Hususen de dillerine sahip çıkmalı,
Günümüzde bir kısım siyasetçiler gibi,
Dilleri yaban arısı gibi,
Hatta akrep gibi sokmamalı,
Dilleri zehirli hançere dönmemeli,
İncitmemeli,
Kin ve nefret kusmamalı,
Ayrıştırıcı,
Ötekileştirici,
Kamplaştırıcı,
Düşmanlaştırıcı,
Bölücü olmamalı,
Ses tonu bile,
Kızgın,
Öfkeli,
Yüksek ton da,
Gürültü kirliliğini aşan bir desibel de,
Kulakları tırmalayan,
Beyni zonklatan,
Yoran ve yorduran,
Tahrik ve öfkeye teşvik edici, azmettirici olmamalıdır.
KİME DÜŞMAN OLACAĞIMIZI BİLE EMPERYALİSTLER BELİRLİYOR
Birkaç gün önce basında, Kocatepe Üniversitesi öğretim görevlisi Doç. Dr. Mücahit Gültekin’in bir beyanatına rastlamıştım.
Şöyle diyordu Mücahit Bey:
"Müslümanların kime düşman olması gerektiğini bile ABD, İngiltere, uluslararası ziyonizm ve onların maaşlı elemanları belirliyor."
Tamamen doğru, dosdoğru bir tespit.
Emperyalistler dışarda ve içerde ellerinde bulundurdukları yazılı, görsel ve sosyal basın yoluyla kitleleri istedikleri gibi yönlendirmekte,
Onların iyi gösterdikleri iyi, kötü gösterdikleri kötü olmakta,
Düşman gösterdikleri düşman, dost gösterdikleri dost olmaktadır.
Bunu, emperyalizme ve ziyonizme karşı olan, onların maşası olmayan ya da dediklerinin tamamını itirazsız yapmayan ülke liderlerinde gördük, görmeye devam ediyoruz.

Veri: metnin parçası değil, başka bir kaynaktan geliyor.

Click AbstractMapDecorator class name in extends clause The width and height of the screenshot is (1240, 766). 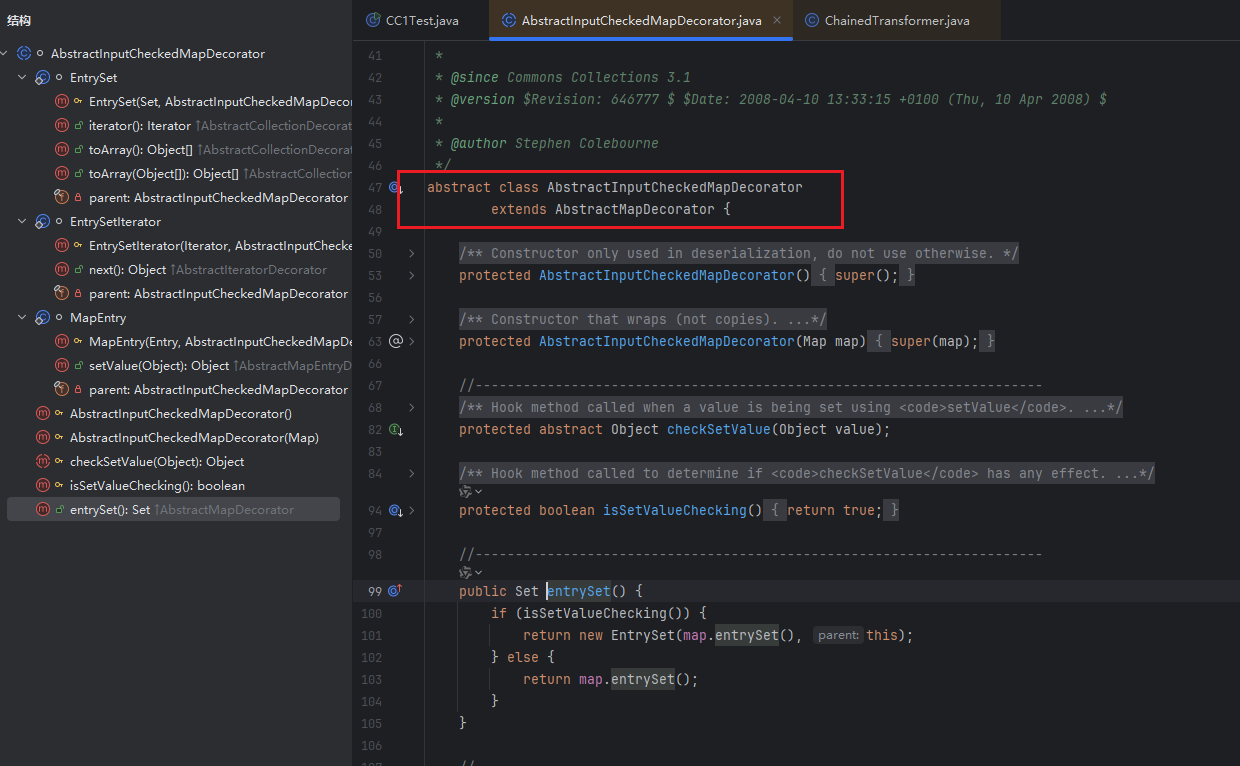coord(634,209)
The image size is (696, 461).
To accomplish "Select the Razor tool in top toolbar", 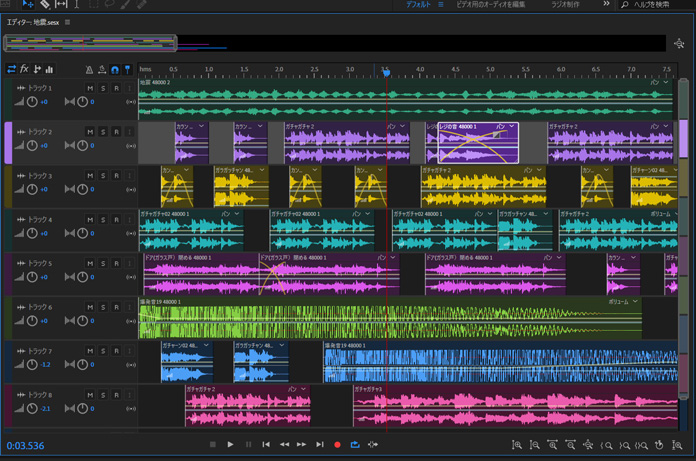I will [x=44, y=5].
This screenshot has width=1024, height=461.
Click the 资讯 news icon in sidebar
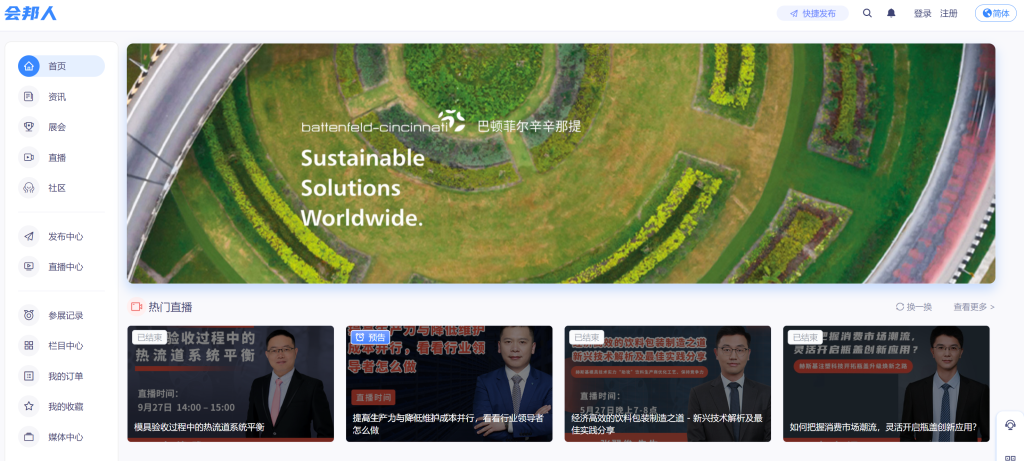[29, 97]
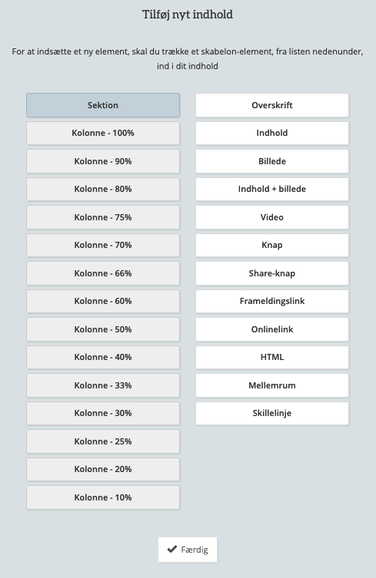Pick the Kolonne - 75% element

(103, 217)
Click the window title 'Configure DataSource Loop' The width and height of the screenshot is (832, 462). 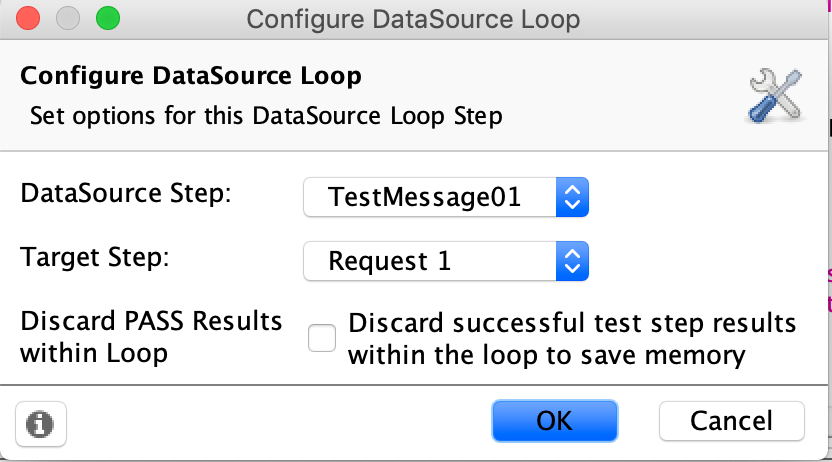pos(413,19)
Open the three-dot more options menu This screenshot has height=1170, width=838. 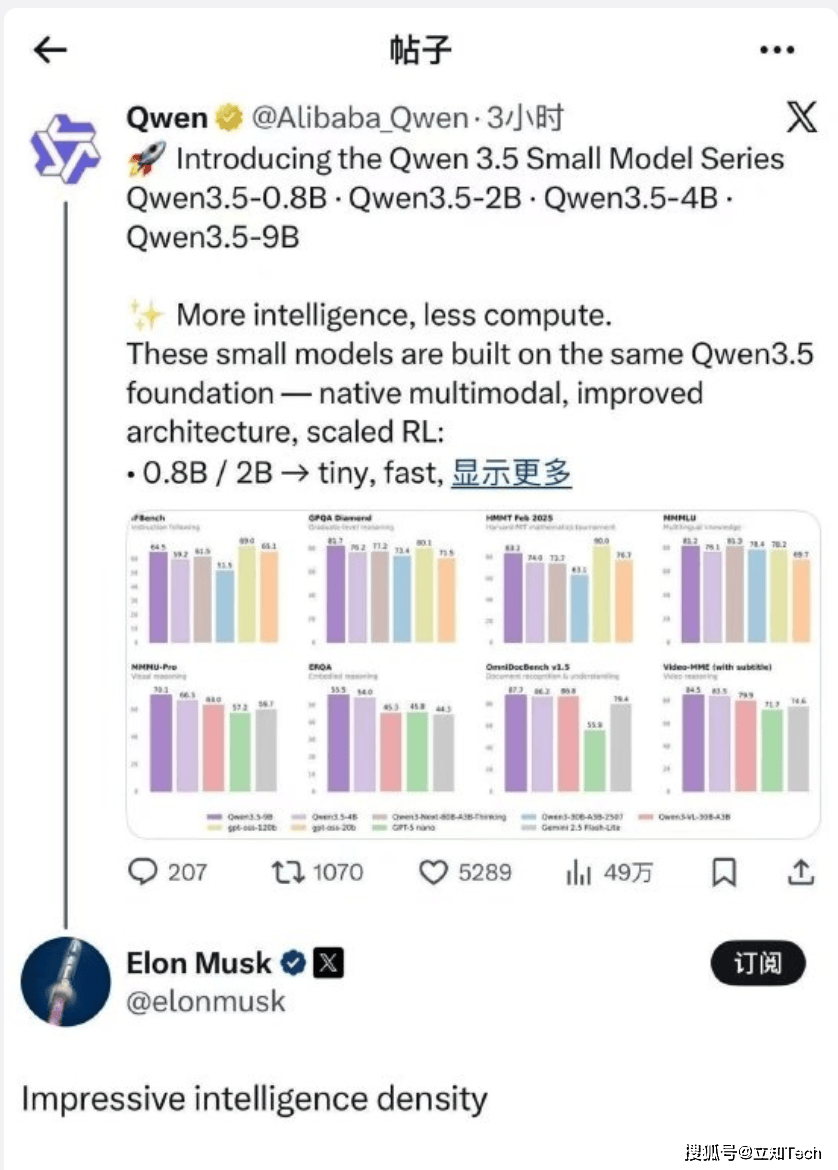(x=776, y=50)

Geçmişte Uganda devlet başkanını neredeyse “yamyam” haline getirip, iktidardan uzaklaştırmışlardır.
Saddam Hüseyin’i her türlü karalamayla, yalan ve iftiralarla ülkesini işgal etmiş, işgal şöyle dursun “yerle yeksan” etmişler, idam ile hayatına son vermişlerdir.
Aynı şey Kaddafi’ye yapılmış, öcü gösterilmiş, hunharca öldürülmüş, ülkesi parçalanmış, iç savaşa sokulmuştur.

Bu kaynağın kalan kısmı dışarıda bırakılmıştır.